De son côté, l’intimée soutient que si le domicile conjugal devait être attribué au requérant, celui-ci pourrait simplement y réemménager par la suite. Elle allègue que ses intérêts et ceux de l’enfant à vivre dans le logement conjugal priment les intérêts du requérant à demeurer seul dans le domicile familial. A cet égard, elle indique que l’enfant B.________ et elle-même sont contraintes de passer la nuit au domicile de ses parents depuis près de trois mois et qu’elle se rend quotidiennement au logement conjugal lorsque le requérant est absent, dès lors que ses effets personnels et ceux de l’enfant s’y trouvent.
6.2 En l’espèce, le requérant ne se prévaut d’aucun élément concret qui justifierait de suspendre l’exécution de l’ordonnance litigieuse sur la question du domicile conjugal durant la procédure d’appel ou qui constituerait un risque de préjudice difficilement réparable (cf. consid. 4.1 supra). Il se limite à alléguer qu’il lui serait « impensable » de regagner le logement conjugal après l’avoir quitté, sans étayer aucunement son raisonnement. En particulier, il n’invoque aucun élément qui permettrait de retenir, par exemple, qu’il serait dans l’impossibilité de remettre le bail d’un nouveau logement si le domicile conjugal devait lui être attribué à l’issue de la procédure d’appel. Par ailleurs, le départ du requérant du domicile conjugal jusqu’à droit connu sur l’appel n’est pas de nature à léser sa position juridique sur le fond, de sorte que sa conclusion au fond ne serait pas « vidée de son sens », contrairement à ce qu’il prétend.
Au demeurant, on relève encore que le fait pour l’intimée de loger provisoirement chez ses parents n’apparaît pas, prima facie, être une solution viable, tant pour l’enfant que pour l’intimée. Dans la mesure où la garde de l’enfant a été attribuée à l’intimée par l’autorité de première instance – ce que le requérant ne conteste pas au stade de l’effet suspensif –, l’exécution de l’ordonnance permettra à l’enfant B.________ de réintégrer le logement familial aux côtés de l’intimée.
Partant, la requête d’effet suspensif doit être rejetée sur ce point également.
En définitive, la requête d’effet suspensif est rejetée.
Il sera statué sur les frais judiciaires et les dépens dans le cadre de l’arrêt sur appel à intervenir (cf. art. 104 al. 3 CPC).

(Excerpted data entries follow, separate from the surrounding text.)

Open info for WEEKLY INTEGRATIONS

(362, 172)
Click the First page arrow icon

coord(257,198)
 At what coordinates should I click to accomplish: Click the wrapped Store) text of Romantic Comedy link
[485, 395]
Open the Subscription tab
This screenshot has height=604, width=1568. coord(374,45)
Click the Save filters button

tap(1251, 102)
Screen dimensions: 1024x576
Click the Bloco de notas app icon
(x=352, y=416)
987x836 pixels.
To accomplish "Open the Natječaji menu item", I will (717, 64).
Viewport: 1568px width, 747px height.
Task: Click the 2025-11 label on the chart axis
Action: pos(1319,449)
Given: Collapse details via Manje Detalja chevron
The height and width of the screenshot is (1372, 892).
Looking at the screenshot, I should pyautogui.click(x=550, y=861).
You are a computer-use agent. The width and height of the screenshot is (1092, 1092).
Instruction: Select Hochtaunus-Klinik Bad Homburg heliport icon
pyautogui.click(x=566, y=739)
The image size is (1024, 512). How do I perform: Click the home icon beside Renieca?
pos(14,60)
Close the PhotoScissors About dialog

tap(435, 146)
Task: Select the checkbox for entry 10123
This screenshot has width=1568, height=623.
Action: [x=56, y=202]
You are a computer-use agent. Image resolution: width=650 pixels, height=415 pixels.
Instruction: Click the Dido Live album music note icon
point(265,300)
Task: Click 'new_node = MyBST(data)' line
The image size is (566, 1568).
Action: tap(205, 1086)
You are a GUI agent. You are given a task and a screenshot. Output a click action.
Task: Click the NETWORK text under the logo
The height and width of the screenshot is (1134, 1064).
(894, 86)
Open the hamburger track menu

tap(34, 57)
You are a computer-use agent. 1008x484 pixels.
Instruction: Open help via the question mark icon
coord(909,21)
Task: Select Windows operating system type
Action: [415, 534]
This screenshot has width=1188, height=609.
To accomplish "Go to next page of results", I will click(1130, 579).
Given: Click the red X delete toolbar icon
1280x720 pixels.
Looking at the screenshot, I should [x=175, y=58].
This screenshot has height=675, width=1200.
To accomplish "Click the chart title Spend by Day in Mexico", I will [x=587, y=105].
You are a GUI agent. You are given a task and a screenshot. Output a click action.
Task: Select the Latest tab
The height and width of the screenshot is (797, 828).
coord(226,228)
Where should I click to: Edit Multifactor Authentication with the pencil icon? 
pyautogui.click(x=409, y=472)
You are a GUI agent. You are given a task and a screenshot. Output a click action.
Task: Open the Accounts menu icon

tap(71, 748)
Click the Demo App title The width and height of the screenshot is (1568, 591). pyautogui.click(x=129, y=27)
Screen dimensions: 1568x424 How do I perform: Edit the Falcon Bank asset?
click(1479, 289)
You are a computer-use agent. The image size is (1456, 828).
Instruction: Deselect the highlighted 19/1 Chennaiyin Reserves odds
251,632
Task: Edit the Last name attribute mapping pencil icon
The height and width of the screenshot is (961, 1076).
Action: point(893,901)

Par ces motifs, la Juge unique de la Cour d’appel civile, prononce :
I. La requête d’effet suspensif est rejetée.
II. Il sera statué sur les frais judiciaires et les dépens de la présente ordonnance dans le cadre de l’arrêt sur appel à intervenir.
La juge unique : La greffière :
Du
La présente ordonnance, dont la rédaction a été approuvée à huis clos, est notifiée à :
‑ Me Charles Munoz (pour S.), ‑ Me Alexa Landert (pour E.),
et communiquée, par l’envoi de photocopies, à :
‑ Madame la Présidente du Tribunal civil de l’arrondissement de la Broye et du Nord vaudois.
La présente ordonnance peut faire l’objet d’un recours en matière civile devant le Tribunal fédéral au sens des art. 72 ss LTF (loi du 17 juin 2005 sur le Tribunal fédéral ; RS 173.110), le cas échéant d’un recours constitutionnel subsidiaire au sens des art. 113 ss LTF. Dans les affaires pécuniaires, le recours en matière civile n'est recevable que si la valeur litigieuse s’élève au moins à 15'000 fr. en matière de droit du travail et de droit du bail à loyer, à 30'000 fr. dans les autres cas, à moins que la contestation ne soulève une question juridique de principe (art. 74 LTF). Ces recours doivent être déposés devant le Tribunal fédéral dans les trente jours qui suivent la présente notification (art. 100 al. 1 LTF).